WHAT TO WORK ON:
Below are records; please give the number of their lines that contain the string "computer", and only that number.

Stored data entries:
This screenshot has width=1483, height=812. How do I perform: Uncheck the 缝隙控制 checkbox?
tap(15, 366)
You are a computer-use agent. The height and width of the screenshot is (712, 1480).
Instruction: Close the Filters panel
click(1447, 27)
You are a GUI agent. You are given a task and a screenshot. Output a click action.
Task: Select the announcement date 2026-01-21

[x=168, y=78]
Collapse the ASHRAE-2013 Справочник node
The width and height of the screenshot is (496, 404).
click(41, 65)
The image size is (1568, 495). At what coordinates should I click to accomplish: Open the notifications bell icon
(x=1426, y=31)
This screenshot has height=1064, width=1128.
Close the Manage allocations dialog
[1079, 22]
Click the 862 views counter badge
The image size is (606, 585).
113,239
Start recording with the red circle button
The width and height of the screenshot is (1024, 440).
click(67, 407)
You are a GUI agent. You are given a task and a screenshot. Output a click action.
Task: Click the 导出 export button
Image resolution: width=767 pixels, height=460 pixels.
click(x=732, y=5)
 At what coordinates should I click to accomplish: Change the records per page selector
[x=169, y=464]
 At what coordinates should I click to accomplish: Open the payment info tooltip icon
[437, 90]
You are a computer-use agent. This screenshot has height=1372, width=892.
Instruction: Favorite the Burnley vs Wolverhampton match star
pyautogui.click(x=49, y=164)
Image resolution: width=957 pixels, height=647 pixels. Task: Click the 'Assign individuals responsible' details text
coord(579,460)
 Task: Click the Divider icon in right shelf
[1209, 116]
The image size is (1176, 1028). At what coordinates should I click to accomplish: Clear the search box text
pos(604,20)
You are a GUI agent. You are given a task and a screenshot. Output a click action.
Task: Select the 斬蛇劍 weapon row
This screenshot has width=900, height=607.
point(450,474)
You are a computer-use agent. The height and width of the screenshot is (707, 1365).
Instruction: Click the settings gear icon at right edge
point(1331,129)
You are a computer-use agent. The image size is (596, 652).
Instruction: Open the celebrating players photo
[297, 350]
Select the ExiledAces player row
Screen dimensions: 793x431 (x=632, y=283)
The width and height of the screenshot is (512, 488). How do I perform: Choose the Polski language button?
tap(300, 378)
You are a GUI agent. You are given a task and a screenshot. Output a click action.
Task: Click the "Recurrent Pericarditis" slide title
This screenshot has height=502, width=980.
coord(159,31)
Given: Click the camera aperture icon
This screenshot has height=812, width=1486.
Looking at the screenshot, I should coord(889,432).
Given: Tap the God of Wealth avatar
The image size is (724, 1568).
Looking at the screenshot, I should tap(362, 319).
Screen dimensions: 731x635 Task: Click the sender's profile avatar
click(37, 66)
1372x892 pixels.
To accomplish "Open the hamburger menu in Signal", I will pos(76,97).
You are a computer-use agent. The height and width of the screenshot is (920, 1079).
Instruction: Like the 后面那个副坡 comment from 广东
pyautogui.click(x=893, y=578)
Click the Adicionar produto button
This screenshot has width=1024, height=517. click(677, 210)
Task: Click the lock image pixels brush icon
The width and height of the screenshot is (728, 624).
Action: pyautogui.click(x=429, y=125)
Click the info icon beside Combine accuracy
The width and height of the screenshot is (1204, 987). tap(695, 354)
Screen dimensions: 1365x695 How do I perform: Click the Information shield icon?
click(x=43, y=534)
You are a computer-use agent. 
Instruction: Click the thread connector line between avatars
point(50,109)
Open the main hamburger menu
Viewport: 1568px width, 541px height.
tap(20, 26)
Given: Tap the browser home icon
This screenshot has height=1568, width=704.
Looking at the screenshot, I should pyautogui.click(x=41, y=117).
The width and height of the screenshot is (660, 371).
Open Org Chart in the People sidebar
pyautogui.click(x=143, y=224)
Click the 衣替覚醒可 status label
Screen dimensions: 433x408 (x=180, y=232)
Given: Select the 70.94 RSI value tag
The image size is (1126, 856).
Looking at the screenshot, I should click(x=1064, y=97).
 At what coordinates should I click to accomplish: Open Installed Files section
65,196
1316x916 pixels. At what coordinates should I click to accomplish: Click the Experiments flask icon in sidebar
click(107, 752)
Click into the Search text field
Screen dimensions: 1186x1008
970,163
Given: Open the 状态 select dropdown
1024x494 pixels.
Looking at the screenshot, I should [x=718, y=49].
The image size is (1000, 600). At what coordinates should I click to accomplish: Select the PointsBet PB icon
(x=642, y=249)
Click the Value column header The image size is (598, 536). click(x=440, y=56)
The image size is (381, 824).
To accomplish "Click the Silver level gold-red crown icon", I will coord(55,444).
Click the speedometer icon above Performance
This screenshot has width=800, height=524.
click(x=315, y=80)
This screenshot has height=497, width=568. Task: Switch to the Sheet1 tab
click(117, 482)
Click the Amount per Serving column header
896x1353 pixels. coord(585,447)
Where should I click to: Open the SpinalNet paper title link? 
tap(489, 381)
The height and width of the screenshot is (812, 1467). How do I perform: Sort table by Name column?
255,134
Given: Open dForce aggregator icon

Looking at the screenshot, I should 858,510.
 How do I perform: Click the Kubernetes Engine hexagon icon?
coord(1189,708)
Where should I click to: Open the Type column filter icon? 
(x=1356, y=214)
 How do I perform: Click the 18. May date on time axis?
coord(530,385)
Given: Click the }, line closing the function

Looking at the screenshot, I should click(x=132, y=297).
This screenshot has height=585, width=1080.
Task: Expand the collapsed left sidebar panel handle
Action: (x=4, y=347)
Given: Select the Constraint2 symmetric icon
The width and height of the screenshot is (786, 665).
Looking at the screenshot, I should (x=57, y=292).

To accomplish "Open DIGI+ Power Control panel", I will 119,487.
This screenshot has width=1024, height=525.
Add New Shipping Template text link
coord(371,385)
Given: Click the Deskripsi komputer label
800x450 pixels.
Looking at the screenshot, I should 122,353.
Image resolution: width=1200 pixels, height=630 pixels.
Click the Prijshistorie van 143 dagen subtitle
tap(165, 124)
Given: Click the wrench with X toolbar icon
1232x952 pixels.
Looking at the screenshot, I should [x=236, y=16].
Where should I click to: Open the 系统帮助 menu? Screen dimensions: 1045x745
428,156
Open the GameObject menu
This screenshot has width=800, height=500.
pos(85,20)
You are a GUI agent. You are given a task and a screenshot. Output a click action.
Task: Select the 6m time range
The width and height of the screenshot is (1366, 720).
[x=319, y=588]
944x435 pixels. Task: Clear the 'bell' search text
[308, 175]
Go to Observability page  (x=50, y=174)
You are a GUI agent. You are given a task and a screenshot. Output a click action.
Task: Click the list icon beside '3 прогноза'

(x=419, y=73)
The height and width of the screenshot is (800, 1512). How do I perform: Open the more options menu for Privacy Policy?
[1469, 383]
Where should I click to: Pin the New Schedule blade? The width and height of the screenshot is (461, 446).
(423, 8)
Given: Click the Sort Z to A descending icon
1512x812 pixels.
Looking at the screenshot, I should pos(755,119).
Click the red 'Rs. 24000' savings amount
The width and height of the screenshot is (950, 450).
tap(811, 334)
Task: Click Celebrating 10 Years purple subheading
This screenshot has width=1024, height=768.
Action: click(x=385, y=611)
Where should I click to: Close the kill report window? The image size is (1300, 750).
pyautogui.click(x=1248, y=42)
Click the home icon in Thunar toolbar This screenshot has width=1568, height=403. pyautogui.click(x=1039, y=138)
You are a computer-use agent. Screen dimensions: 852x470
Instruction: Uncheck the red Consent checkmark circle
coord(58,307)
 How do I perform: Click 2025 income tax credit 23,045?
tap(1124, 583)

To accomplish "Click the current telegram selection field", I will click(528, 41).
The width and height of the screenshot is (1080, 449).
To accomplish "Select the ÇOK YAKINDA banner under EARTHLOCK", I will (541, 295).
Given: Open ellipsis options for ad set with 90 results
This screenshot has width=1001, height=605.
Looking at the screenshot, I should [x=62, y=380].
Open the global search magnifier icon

YOUR SOLUTION:
7